# [PASSAGE SHOWN]
----

I often hear new students thanking ranking students for their patience. I’ve been thanked this way plenty. I certainly did the same thing as a new (and not-so-new, actually) student. I know that, at least in my case, often what was behind my thanks was a tacit apology: sorry for not knowing exactly what I’m doing in my first classes in a brand-new art that I’ve never tried before. Thank you for not rolling your eyes or berating me for not executing these baffling techniques flawlessly. Surely there’s something better you could be doing with your time; I am grateful that you chose to spend it with me, putting up with my flawed imperfection, my beginnerness, my humanity.

Probably not difficult to see where I’m going with this. We, as ranking students, are not exercising patience when we’re working with you—not in the way you imagine it, anyway. We are not reluctantly bowing to the new student, sacrificing our chances to work with someone who ‘knows what they’re doing,’ and taking one for the team to spend five minutes tolerating your confusion. We know how confused you are. We expect it and you know what? We’re glad for it. We welcome it because there’s no other way to start, well, anything really, but especially Aikido.

What we are doing is time traveling back to the moment we were in your bare, uncertain, overwhelmed feet, learning this technique ourselves. We’re learning something new about the technique: breaking it down differently in our own minds and bodies so we can transmit it more easily to you. We’re finding stuff out about our own technique in this process. We’re rejoicing in awe at the fact that you’re here—another astoundingly brave warrior having made the choice to venture into the unknown to confront their own demons (don’t worry, the demons won’t attack until at least your third class).

If all that amounts to patience—and maybe it does, but not by any definition I’m familiar with—then you’re welcome to thank us for it. But do so knowing that we have more space for you than you can imagine. We’re thrilled at your newness, we know what a long road it is to finally putting your foot in the right place, taking a brave roll that doesn’t hurt, attacking with enough commitment to compel your partner to do something, or yourself doing something other than fight, flee, or freeze when one of those attacks comes your way. We know how scary this is. We know you don’t know. We don’t expect you to know a thing.

----

# [DATA SUPPLIED]
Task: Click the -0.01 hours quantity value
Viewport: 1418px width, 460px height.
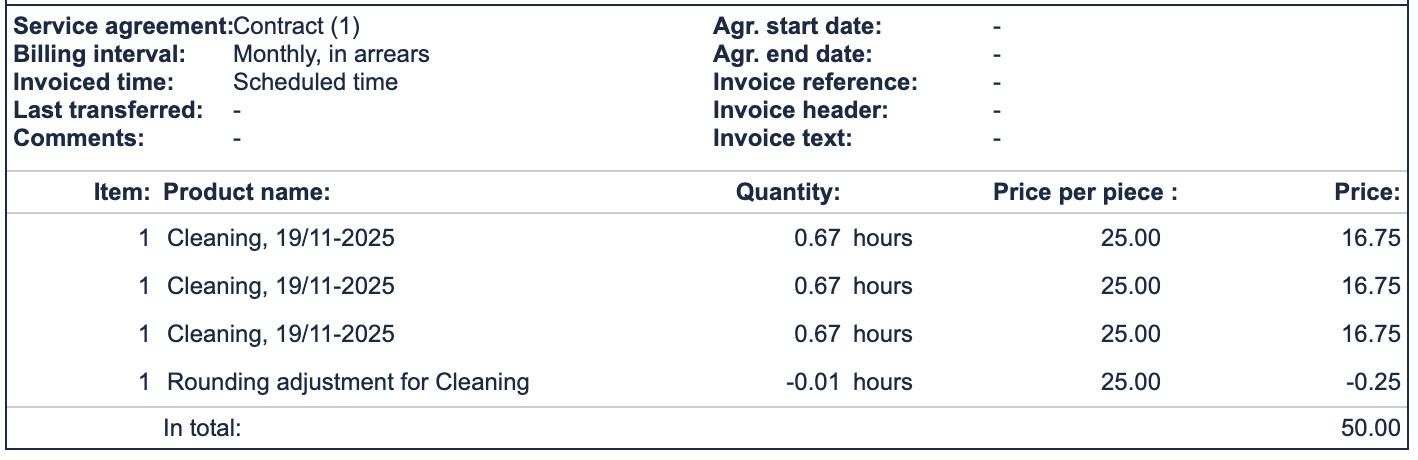Action: click(849, 382)
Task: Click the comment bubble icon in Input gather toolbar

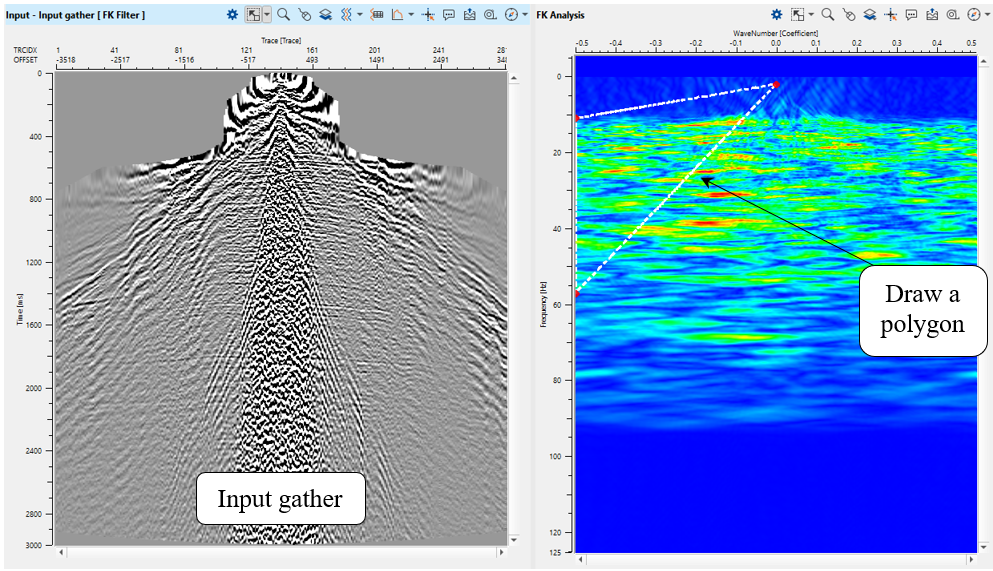Action: (x=449, y=15)
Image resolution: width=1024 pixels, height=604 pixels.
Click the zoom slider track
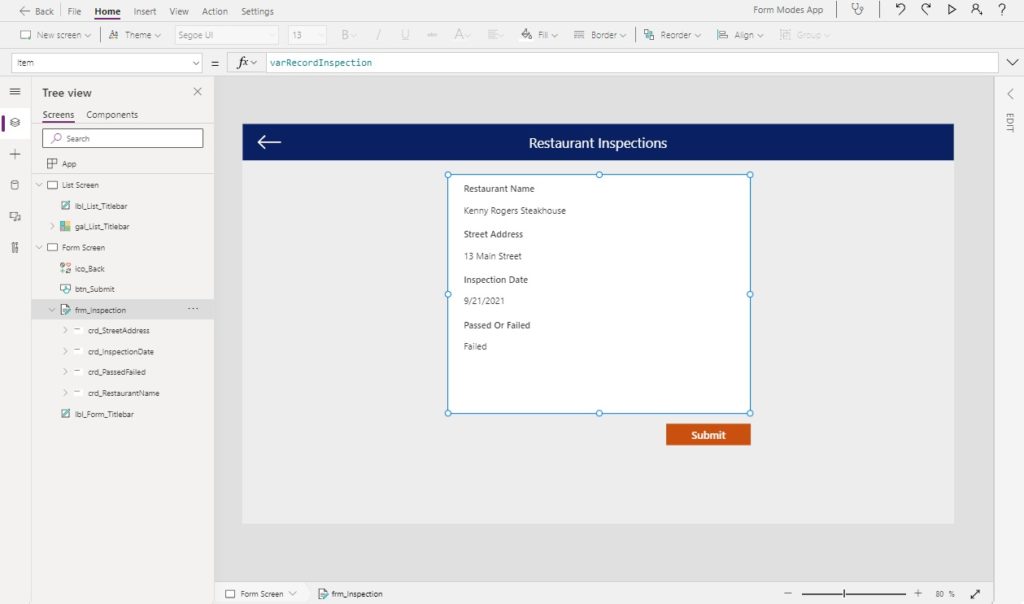[853, 594]
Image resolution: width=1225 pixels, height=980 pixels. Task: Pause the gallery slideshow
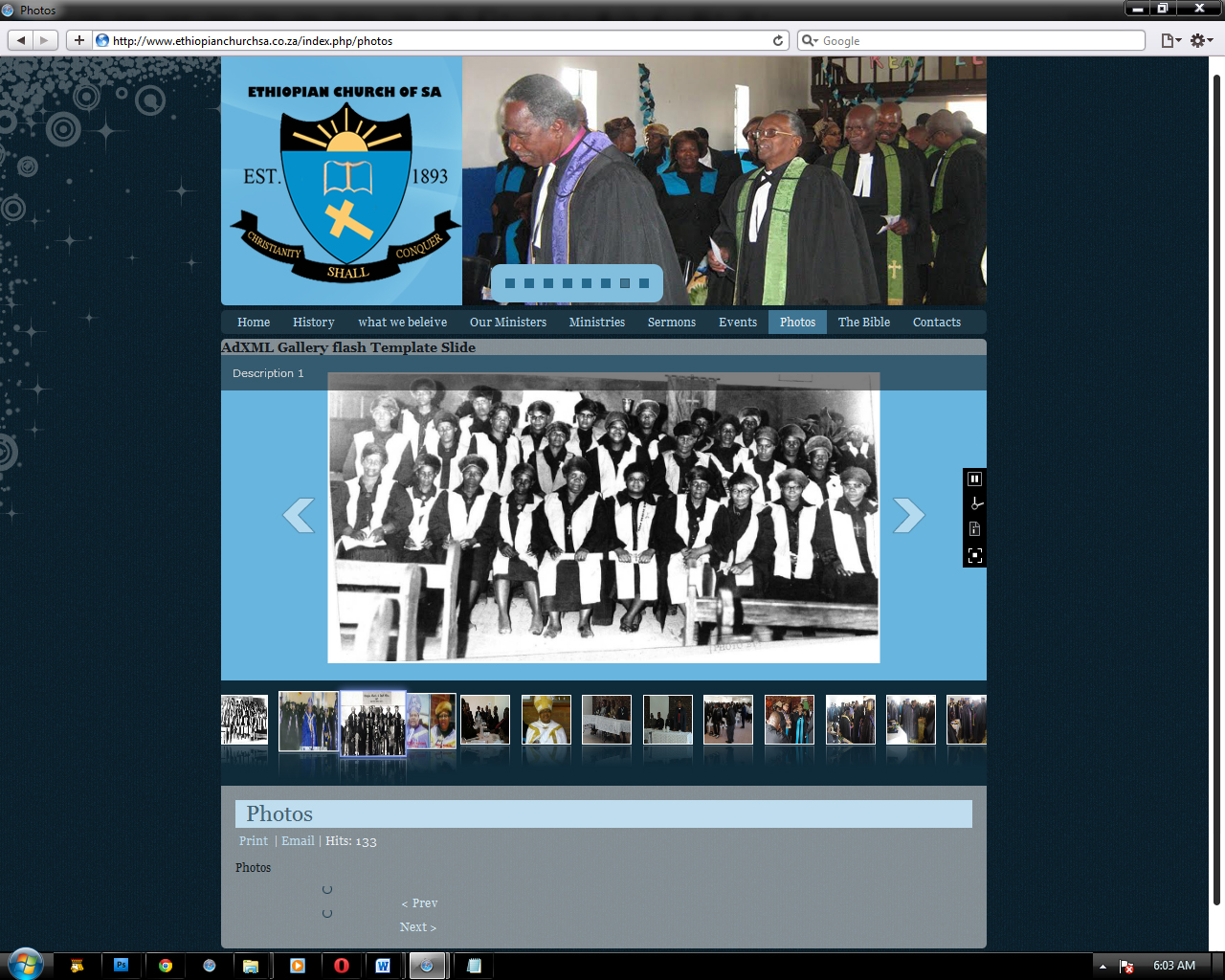pos(974,479)
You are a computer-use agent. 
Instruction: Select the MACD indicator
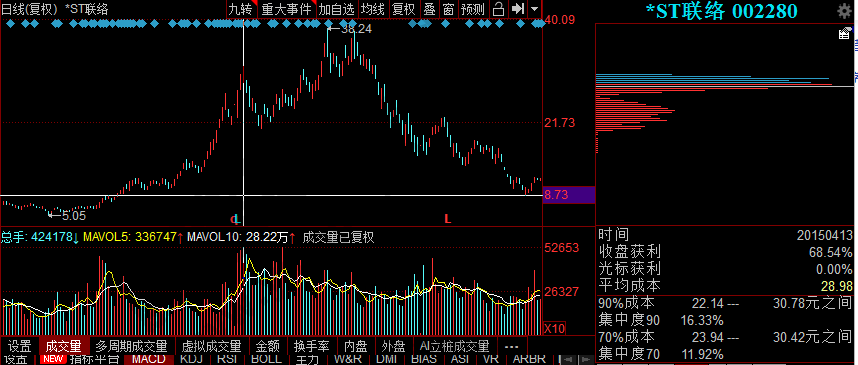(x=148, y=359)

----

# [TO DO]
Write a continuation of the Aikido passage on new students and patience, picking up right after its last sentence. The material that comes after the passage plays no part here.

# [EXERCISE ANSWER]
So against this vast backdrop of welcome and nonjudgment, be magnificently imperfect! Be bold, be curious. Experiment. Notice what others are doing but don’t get obsessed with doing it exactly that way (except when it comes to etiquette). Put all your focus on getting to the dojo as much as you possibly can. Ask ranking students questions before and after class to get a bit clearer, at least, on who we are and what we’re up to. Get to know us. Feel into the community that wants you so much as a part of it.

Make no mistake: there’s lots we need patience for in Aikido, but mostly it’s to do with ourselves. It takes a behemoth amount of gentleness to be with the fear that comes up, and to stay with practice long enough and steadily enough to begin the process of breaking it up so that it eventually dissolves and evaporates (and usually reveals another layer, and even that is something we learn to work with differently as time goes on).  We need patience for the inevitable moments that reveal that we may not be gliding through life as gracefully as we’d imagined—and that perhaps we’re more broken than we hoped. If we can have the patience to allow that level of vulnerability to exist, we can recognize the potential to work with it on the mat.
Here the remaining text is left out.